* Exercise requirements
Repeat everything in the data exactly except images.

* Listed entries
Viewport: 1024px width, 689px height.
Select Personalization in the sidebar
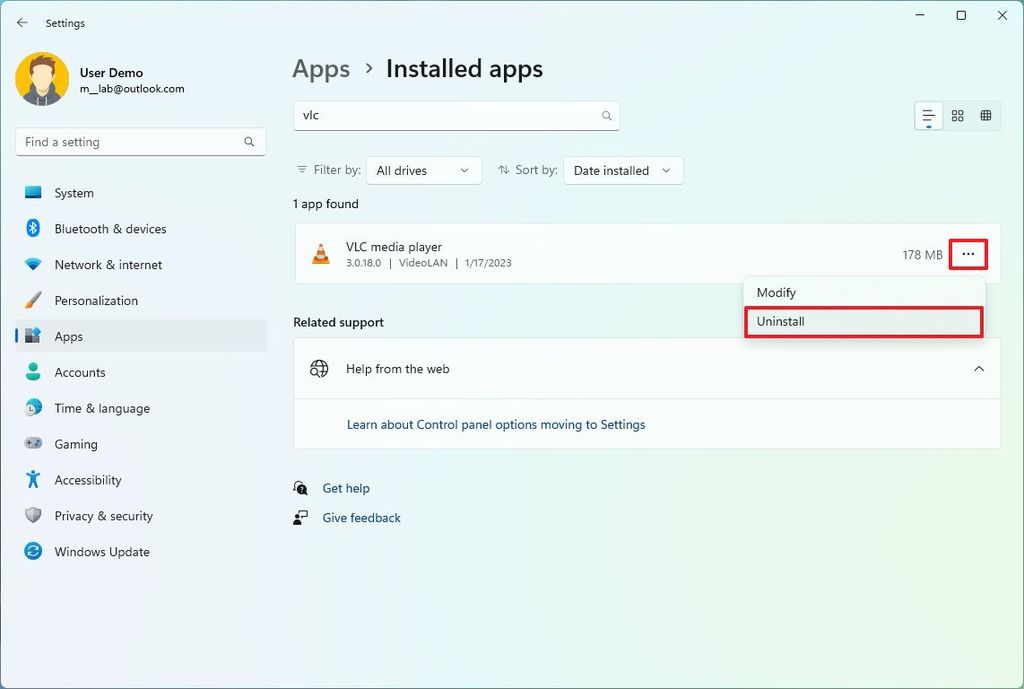96,301
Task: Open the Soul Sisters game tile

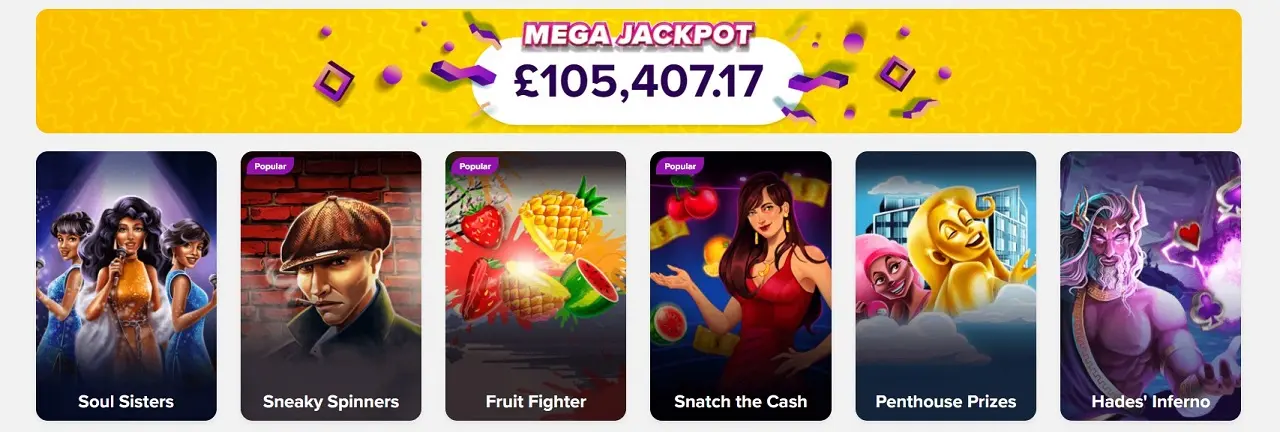Action: (126, 285)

* Written solution
Viewport: 1024px width, 689px height.
Select Personalization in the sidebar
96,301
Task: Open the Soul Sisters game tile

Action: (126, 285)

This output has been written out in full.